Lower drilling costs, more knowledge and continued government support are pushing China closer to its goal of developing more unconventional resources.
According to a report released this week by the U.S. Energy Information Administration (EIA), the cost to drill a horizontal shale gas well in China’s Sichuan Basin has dropped by 23% since 2013. The EIA said the cost is now between $11.2 million and $12.9 million. The drop, coupled with knowledge gained from joint ventures in U.S. shale plays, could pay off in tapping some of China’s estimated 1,115 trillion cubic feet (Tcf) of technically recoverable shale gas resources.
However, “The part of these resources that becomes economically recoverable will depend on the market price of natural gas from foreign sources, including both pipeline gas and liquefied natural gas, as well as the capital and operating costs and productivity of shale gas production within China,” the EIA said.
China’s continued push to develop its unconventional resources comes as slumping commodity prices have caused some companies to lay down rigs and forgo completions in the U.S. while others have pulled away from emerging shale plays in other parts of the world.
Energy consumption is expected to grow in China.
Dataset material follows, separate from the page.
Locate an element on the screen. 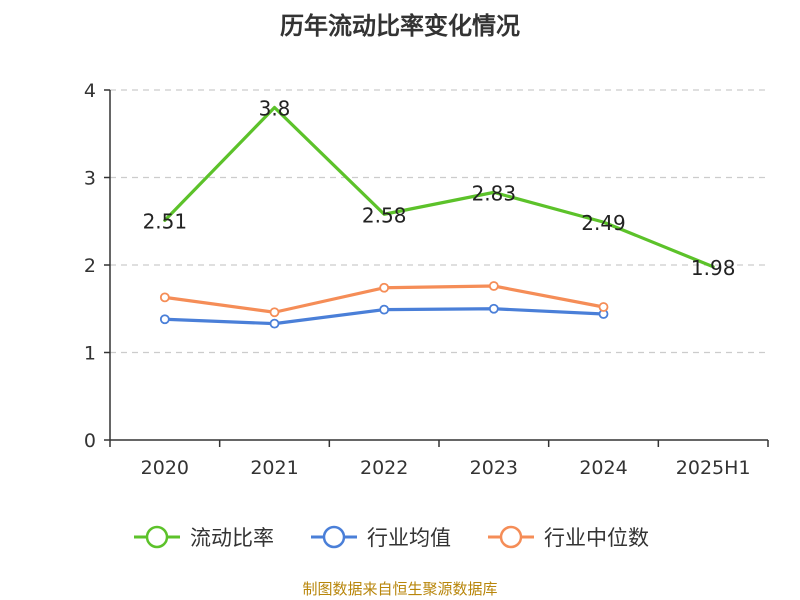 The height and width of the screenshot is (600, 800). legend-item-3: 行业中位数 is located at coordinates (568, 538).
But by how much remains to be seen.
The BP Energy Outlook released in February 2015 forecast energy consumption in China would grow by 60% by 2035, while energy production would rise by 47%. Most of the output growth would come in natural gas, which could see a 200% increase within the next 20 years─enough to offset expected oil declines but not meet overall consumption.
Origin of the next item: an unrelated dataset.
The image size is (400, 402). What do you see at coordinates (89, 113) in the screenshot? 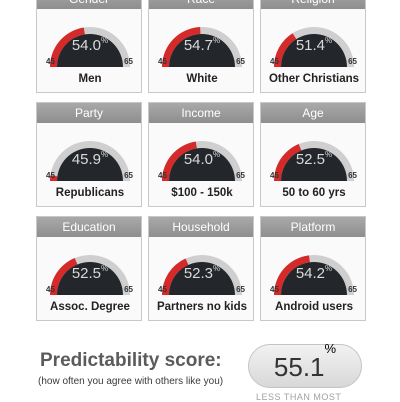
I see `card-category-title: Party` at bounding box center [89, 113].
“We project that by 2035 China becomes the world’s largest energy importer, overtaking Europe, as import dependence rises from 15% to 23%,” BP said.
But in recent months gas demand in the world’s most populous country has been growing slower as its economic growth slows.
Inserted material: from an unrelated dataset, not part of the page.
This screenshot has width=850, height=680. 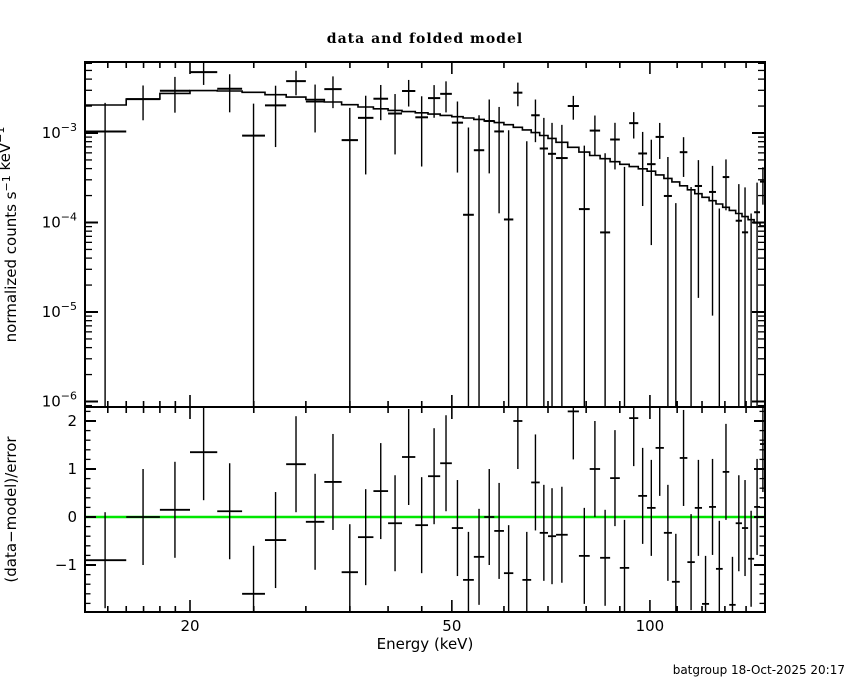 What do you see at coordinates (11, 510) in the screenshot?
I see `y-axis-label-bottom: (data−model)/error` at bounding box center [11, 510].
Wang Zhen, deputy director of China National Petroleum Corp.’s (CNPC) policy research office, said in a Reuters report that natural gas demand could reach at least 330 billion cubic meters (Bcm) by 2020. “The government is much more optimistic with a target of 400 billion,” he said.
Natural gas demand was 178.6 Bcm in 2014, according to China’s National Development and Reform Commission. The commission estimated consumption would rise to 200 Bcm this year.
Despite the slowdown energy demand is still growing, and companies such as CNPC subsidiary PetroChina Co. Ltd. and Sinopec are working to develop the country’s shale gas to meet energy needs. Most of the work has been centered in the Sichuan Basin’s Longmaxi Formation, according to the EIA, which estimates the basin to hold 287 Tcf of technically recoverable gas.
PetroChina and Sinopec are aiming to produce about 600 MMcf/d of shale gas by year-end 2015, and the two companies are on track toward reaching the goal, the EIA said, citing China’s Ministry of Land and Resources.
Of the 125 shale wells drilled by CNPC, 74 have been brought into production.
In September, CNPC said it added more than 160 Bcm of shale gas reserves in the Sichuan Basin. The newly proved areas span nearly 208 sq km in the Wei-202, Ning-201 and YS108 well blocks. As of Aug. 27, 47 wells were producing a total of 3.62 million cubic meters per day in the new areas.
“This is the first time for CNPC to submit proven shale gas reserves to the Ministry of Land and Resources,” CNPC said in a statement. “It marks a new breakthrough in China’s unconventional gas exploration and development, and is significant to promoting the rapid development of China’s gas industry and ensuring national energy security.”
Sinopec is concentrating its work in the Fuling shale gas field, where the EIA said the company has a commercial-scale effort underway. The company completed 75 test wells in the field by year-end 2014 and had plans to drill 253 more wells.
“Although still a small fraction of China’s overall production, estimated at 13.0 Bcf/d in 2014, increasing shale gas output could eventually help to meet growing demand for natural gas in China and to limit growth in the country’s natural gas imports,” the EIA said.
China has been focusing more on shale gas after encountering challenges in developing coalbed methane resources. Although the country has more than 20,000 wells that produce a combined 360 MMcf/d of coalbed methane, mainly in Shanxi Province’s Ordos and Qinshui basins, low permeability and under-saturation in these basins have hindered productivity, according to the EIA report.